I made meatloaf for dinner, a favorite of his, and he eats it with an obvious heavy heart. There are often times when his shifts do not go well, which I presume is the case for all EMTs and Paramedics, and sometimes I’m not sure I want to hear what tragedies he has had to endure.
He continues to eat and I ramble on and on about insignificant wifely and motherly duties I’ve done or dealt with throughout the day. A typical Sunday for me, my biggest complaint is that of annoying children visiting ours for play-dates. The television is on, more so in the background than for us to watch, but on the screen is a tribute to an actor who passed away this year and I see his eyes well up. It’s alarming and breathtaking. I’m nervous. What could make him cry, especially since he doesn’t often do it? In 20 years I’ve seen him cry only a couple handfuls of times.
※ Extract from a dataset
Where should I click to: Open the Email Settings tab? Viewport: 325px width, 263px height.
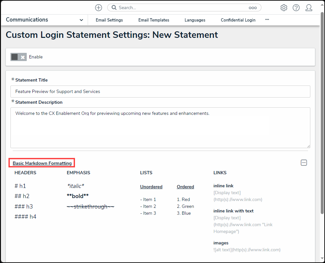[109, 20]
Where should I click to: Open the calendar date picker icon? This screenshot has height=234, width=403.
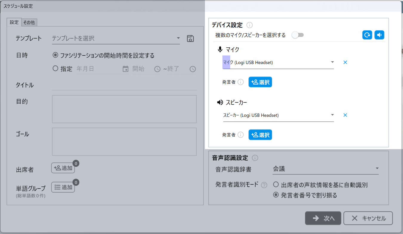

I ask him what’s wrong and the pain I see on his face, deep in his eyes, shutters me to a stop and I know. It’s a child. Whatever horrible day he has had on his ambulance today, it involves a child. He tells me it’s nothing, though we both know it’s a lie. He tries to protect me from the horrible things that he sees knowing that my nerves/anxiety and irrational fears often cannot handle it. I have to be strong, I have to be supportive. He reminds me there are people with whom he can speak. I find comfort, always, that he has a support team but today I can see he needs someone now.
I ask a few questions and slowly he begins to talk. He goes through the last part of his shift, how he thinks he’ll be called in early, how he’s talking lightly to another medic who’s off today. Then the call comes in. It’s the worst kind of call and yes, it’s a child. (I won’t go into details out of respect for the family and for my husband, but I will say the baby was not breathing when they got on scene and it’s a horrible accident that happened at their home)
The husband recalls the scene, what transpired, what he can see now that he’s left it, recounts things that maybe should have been done differently – though in truth there was nothing that could have been done to change the outcome. He sobs and my heart shatters. I cannot fathom this loss; I cannot understand the terror and hurt of not being able to bring back such a young life. We cry together and I hold him tightly, words escape me. There’s nothing I can say, there’s nothing I can do to soothe him. It’s one of the most helpless feelings I’ve had in quite some time. So I just cry as he cries and I pray.
I continue to pray for him while he tries to come to peace with what happened. I pray for all of the first responders, for I cannot be more grateful of their gift and place on this earth. I pray for the little one whose time ended entirely too soon, and for the family from whom the baby was taken.
This post, it may not mean anything to anyone, but this man, this husband of mine is one of the greatest souls I know. We’ve been through some trying and very difficult times in our marriage and we’ve come out better because of them. Nights like these remind me of how special a human being he is, how courageous and precious he is, and how very lucky I am to have him as a husband. Being a wife of a first responder, an EMT in my case, is both prideful and heartbreaking.